* [OBJETIVO DA TAREFA]:
Formate como lista numerada as linhas dos registros, começando na que contém "Select screening not" e terminando na que contém "Action: tap(19, 101)". Deixe de fora as linhas em branco.

┌──

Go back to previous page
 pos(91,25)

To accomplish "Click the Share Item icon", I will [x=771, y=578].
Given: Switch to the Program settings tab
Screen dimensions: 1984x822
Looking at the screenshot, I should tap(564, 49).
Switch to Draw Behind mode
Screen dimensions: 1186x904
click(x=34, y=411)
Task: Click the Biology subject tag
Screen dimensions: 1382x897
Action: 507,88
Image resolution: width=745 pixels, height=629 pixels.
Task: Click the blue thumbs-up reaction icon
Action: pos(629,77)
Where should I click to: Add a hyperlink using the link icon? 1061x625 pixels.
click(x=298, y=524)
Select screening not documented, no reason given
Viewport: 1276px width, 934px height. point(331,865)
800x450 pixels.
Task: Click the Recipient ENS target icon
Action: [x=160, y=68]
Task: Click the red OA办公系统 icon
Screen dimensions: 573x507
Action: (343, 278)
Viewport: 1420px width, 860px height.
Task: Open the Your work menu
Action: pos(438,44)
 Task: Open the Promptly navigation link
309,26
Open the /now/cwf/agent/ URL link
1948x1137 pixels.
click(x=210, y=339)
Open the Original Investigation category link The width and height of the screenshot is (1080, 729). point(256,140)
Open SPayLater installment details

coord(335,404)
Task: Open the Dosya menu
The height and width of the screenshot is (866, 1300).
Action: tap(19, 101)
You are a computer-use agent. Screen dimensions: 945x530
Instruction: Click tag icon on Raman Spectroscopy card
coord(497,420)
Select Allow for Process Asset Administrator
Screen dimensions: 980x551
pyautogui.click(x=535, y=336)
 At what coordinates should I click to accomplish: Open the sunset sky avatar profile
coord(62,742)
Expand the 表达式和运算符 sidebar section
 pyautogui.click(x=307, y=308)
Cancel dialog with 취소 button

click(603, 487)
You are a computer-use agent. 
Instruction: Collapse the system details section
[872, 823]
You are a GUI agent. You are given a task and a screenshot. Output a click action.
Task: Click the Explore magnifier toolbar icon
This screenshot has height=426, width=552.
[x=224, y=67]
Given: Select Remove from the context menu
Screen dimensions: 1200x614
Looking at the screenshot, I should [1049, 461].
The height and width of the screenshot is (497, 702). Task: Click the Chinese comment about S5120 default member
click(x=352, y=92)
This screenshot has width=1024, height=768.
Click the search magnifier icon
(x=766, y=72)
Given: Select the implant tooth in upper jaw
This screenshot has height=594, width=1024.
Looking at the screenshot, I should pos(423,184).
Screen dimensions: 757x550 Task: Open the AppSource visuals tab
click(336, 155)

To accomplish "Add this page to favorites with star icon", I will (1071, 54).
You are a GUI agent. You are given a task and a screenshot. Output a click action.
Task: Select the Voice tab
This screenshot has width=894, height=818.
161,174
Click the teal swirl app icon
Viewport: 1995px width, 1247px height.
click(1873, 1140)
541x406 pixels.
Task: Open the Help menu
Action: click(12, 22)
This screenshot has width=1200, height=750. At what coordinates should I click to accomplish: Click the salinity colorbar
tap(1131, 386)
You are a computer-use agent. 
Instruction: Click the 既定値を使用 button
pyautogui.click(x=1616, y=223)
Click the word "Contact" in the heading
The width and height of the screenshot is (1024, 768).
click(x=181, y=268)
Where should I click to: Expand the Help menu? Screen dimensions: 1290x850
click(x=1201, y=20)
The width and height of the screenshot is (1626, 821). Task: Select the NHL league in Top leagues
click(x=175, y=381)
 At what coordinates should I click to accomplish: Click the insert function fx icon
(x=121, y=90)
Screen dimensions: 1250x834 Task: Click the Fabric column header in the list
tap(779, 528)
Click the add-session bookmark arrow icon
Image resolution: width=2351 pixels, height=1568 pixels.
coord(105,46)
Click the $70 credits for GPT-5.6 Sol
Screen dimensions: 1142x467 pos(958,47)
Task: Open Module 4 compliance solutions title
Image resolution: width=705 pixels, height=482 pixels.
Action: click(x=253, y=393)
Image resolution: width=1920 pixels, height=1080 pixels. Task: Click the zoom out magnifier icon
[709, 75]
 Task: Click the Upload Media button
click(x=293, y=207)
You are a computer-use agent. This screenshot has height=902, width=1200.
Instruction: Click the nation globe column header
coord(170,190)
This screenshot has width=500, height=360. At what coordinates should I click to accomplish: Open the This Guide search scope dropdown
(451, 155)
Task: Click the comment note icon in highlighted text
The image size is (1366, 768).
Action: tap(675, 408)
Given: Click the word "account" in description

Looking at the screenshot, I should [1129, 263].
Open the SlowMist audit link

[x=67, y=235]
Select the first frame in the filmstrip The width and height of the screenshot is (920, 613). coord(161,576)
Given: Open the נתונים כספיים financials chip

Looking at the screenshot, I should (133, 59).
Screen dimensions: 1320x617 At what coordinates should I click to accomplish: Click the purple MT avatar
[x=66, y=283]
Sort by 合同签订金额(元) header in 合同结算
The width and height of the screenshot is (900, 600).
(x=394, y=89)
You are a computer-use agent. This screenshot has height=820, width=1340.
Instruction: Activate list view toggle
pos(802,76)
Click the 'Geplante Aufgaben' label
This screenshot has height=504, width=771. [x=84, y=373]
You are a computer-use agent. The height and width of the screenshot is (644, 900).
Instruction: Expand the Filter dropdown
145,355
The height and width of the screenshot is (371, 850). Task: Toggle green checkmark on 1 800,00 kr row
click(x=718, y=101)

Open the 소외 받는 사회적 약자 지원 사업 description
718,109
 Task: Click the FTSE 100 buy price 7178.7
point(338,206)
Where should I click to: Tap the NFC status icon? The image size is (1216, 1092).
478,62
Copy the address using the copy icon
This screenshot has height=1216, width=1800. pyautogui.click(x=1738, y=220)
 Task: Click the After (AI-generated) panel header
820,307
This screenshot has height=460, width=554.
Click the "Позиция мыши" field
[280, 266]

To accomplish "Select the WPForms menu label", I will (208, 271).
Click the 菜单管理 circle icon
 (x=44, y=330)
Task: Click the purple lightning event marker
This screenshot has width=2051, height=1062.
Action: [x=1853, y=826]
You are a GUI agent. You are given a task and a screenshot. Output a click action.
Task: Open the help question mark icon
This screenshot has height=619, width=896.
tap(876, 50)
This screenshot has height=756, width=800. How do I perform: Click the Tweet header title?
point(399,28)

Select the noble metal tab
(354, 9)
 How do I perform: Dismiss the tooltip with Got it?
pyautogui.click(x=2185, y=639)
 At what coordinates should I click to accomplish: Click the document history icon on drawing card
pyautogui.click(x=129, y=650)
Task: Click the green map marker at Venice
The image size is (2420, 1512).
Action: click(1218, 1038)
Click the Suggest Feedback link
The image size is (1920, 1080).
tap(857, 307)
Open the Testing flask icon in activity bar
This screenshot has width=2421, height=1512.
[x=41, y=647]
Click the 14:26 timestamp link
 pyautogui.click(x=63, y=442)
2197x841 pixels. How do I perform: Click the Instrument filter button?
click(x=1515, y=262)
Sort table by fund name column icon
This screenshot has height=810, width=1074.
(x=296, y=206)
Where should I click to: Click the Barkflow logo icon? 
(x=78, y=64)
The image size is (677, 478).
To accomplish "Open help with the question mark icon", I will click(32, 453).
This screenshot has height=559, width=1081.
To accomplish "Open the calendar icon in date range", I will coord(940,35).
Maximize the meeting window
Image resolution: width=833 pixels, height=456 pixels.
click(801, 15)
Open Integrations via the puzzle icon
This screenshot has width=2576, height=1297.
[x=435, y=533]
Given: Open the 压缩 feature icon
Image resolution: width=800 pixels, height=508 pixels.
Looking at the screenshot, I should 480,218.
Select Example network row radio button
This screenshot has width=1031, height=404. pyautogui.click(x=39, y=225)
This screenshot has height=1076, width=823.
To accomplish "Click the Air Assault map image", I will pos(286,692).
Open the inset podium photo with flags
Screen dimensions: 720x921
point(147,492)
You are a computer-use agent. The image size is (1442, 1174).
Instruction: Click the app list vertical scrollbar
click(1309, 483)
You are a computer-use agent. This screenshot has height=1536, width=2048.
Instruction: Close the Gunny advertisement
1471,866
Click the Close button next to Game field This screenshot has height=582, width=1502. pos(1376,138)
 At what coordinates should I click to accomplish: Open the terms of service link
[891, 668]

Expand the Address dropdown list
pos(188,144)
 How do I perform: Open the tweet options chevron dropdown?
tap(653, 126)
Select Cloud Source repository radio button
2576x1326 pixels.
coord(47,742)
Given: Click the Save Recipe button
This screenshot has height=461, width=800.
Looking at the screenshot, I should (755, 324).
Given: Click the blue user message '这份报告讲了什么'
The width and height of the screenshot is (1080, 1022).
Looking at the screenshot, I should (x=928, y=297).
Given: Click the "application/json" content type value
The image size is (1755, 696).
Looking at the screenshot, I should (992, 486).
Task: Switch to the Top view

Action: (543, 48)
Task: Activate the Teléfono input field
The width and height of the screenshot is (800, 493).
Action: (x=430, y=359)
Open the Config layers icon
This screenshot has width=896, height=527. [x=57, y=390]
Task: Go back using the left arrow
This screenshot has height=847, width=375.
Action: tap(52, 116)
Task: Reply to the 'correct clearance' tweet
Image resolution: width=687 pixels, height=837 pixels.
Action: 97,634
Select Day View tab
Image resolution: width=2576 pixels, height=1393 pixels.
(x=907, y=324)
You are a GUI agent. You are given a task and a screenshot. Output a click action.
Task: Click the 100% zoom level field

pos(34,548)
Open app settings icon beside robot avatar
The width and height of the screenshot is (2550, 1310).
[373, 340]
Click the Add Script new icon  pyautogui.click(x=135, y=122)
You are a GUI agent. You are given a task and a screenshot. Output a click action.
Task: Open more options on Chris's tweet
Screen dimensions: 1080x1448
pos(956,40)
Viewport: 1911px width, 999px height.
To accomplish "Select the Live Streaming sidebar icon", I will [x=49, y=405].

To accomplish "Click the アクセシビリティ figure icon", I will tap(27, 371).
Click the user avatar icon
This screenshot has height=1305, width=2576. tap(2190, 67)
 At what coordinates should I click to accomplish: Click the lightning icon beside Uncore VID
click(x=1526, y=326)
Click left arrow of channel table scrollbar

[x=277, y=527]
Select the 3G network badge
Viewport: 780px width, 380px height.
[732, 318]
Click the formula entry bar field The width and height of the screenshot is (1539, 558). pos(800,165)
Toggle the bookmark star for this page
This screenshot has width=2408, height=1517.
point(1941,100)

└──

* [RESULTADO]:
1. Select screening not documented, no reason given
2. Viewport: 1276px width, 934px height. point(331,865)
3. 800x450 pixels.
4. Task: Click the Recipient ENS target icon
5. Action: [x=160, y=68]
6. Task: Click the red OA办公系统 icon
7. Screen dimensions: 573x507
8. Action: (343, 278)
9. Viewport: 1420px width, 860px height.
10. Task: Open the Your work menu
11. Action: pos(438,44)
12.  Task: Open the Promptly navigation link
13. 309,26
14. Open the /now/cwf/agent/ URL link
15. 1948x1137 pixels.
16. click(x=210, y=339)
17. Open the Original Investigation category link The width and height of the screenshot is (1080, 729). point(256,140)
18. Open SPayLater installment details
19. coord(335,404)
20. Task: Open the Dosya menu
21. The height and width of the screenshot is (866, 1300).
22. Action: tap(19, 101)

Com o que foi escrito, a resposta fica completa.